--- PROVIDED RECORDS ---
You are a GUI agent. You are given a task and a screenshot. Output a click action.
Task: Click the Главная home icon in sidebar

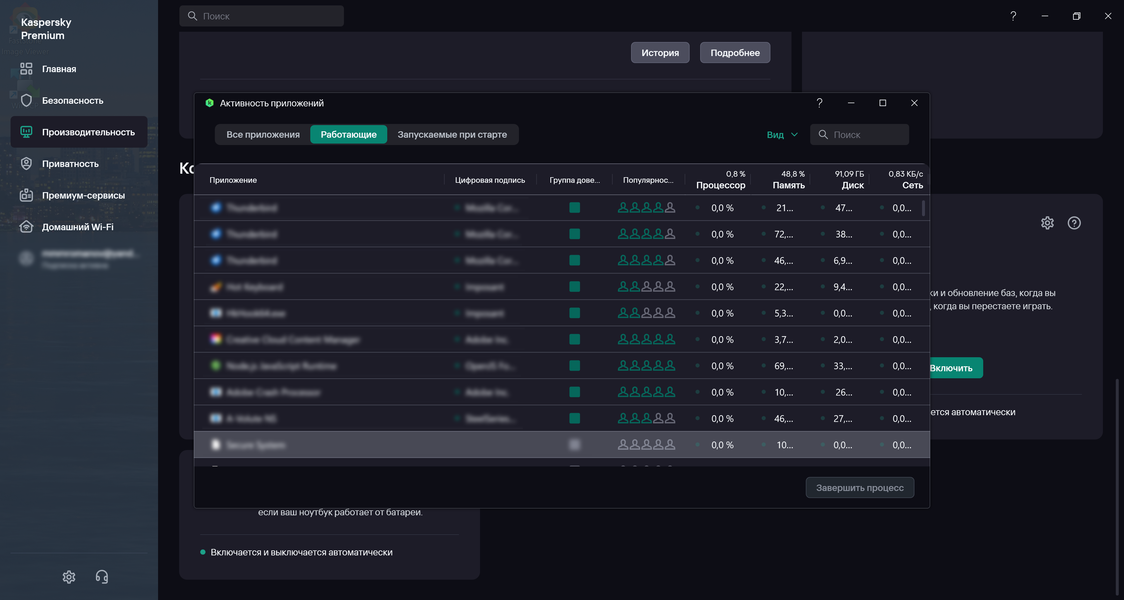pyautogui.click(x=27, y=69)

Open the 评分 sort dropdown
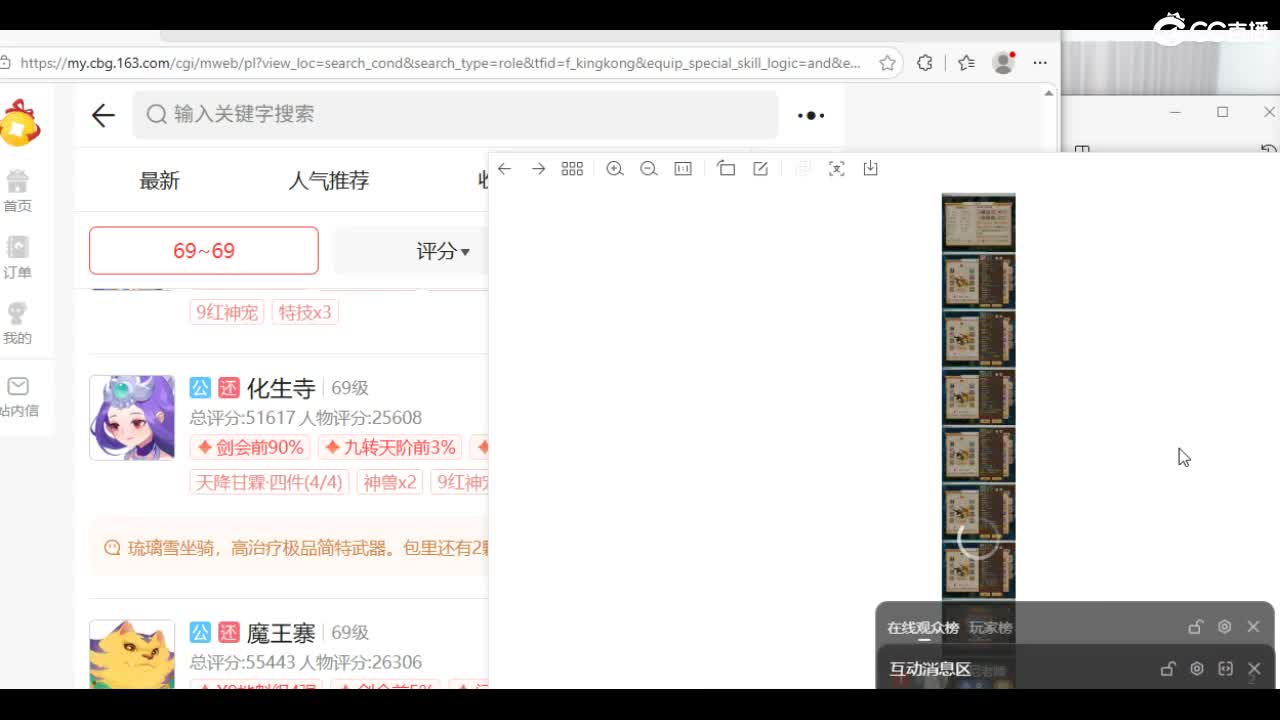pyautogui.click(x=442, y=251)
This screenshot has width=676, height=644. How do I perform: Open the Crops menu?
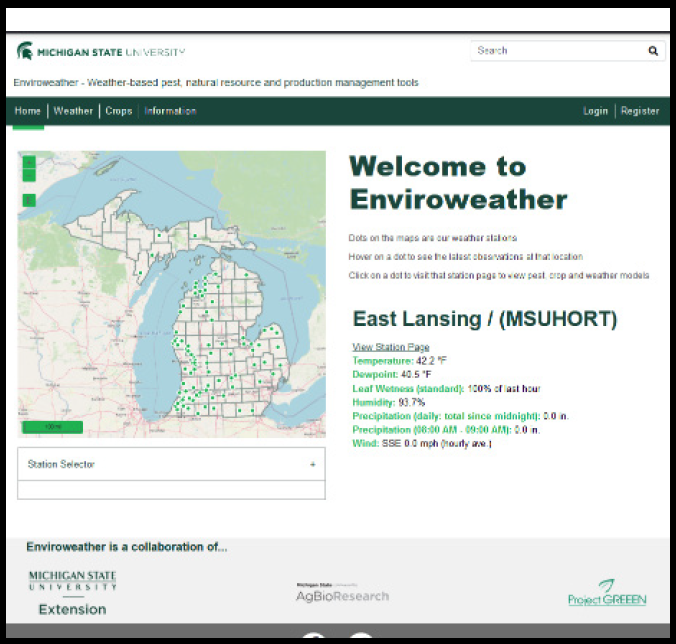[x=119, y=111]
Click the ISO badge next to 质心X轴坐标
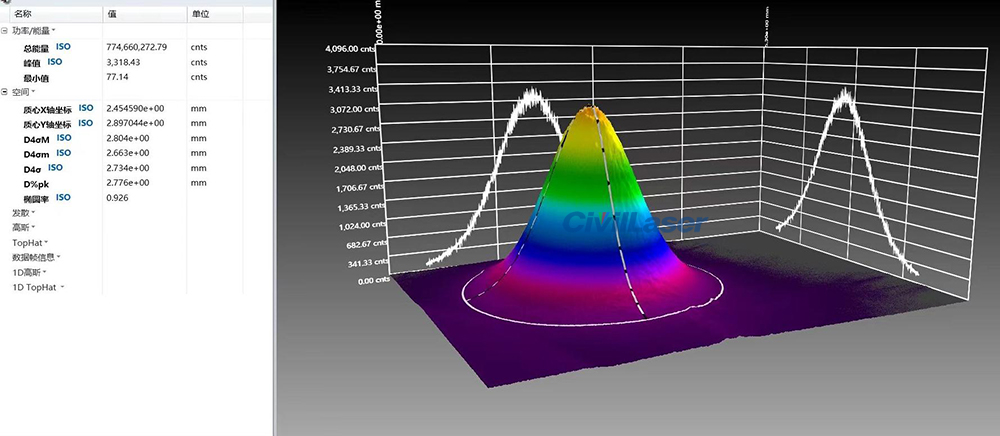Image resolution: width=1000 pixels, height=436 pixels. click(86, 107)
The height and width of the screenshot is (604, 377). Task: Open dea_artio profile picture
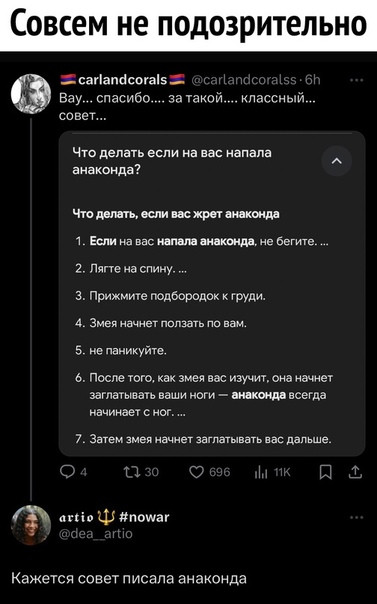[31, 525]
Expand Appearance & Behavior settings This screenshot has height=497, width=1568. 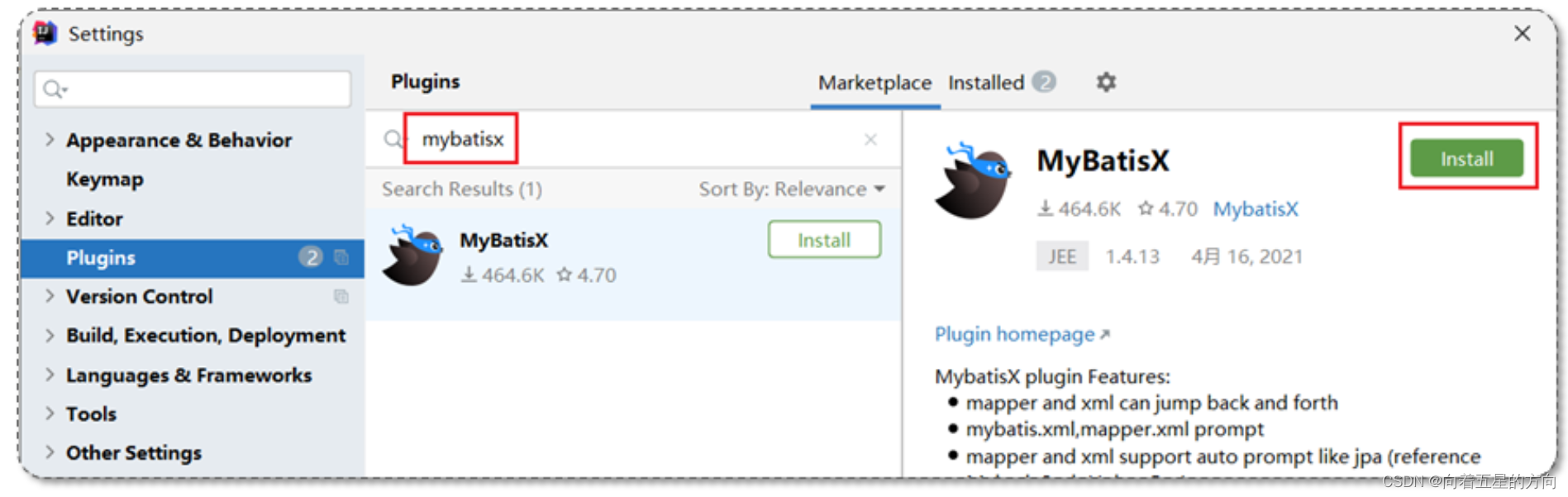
---
TASK BRIEF -> Apart from the pictures, return every entry above exactly as given.

COMPLETED TASK ->
You are a GUI agent. You are given a task and a screenshot. Output a click action.
Task: Click the Главная home icon in sidebar

pyautogui.click(x=27, y=69)

Open the 评分 sort dropdown
pyautogui.click(x=442, y=251)
This screenshot has width=676, height=644. How do I perform: Open the Crops menu?
[x=119, y=111]
Click the ISO badge next to 质心X轴坐标
Image resolution: width=1000 pixels, height=436 pixels. click(86, 107)
The height and width of the screenshot is (604, 377). Task: Open dea_artio profile picture
[31, 525]
Expand Appearance & Behavior settings This screenshot has height=497, width=1568. 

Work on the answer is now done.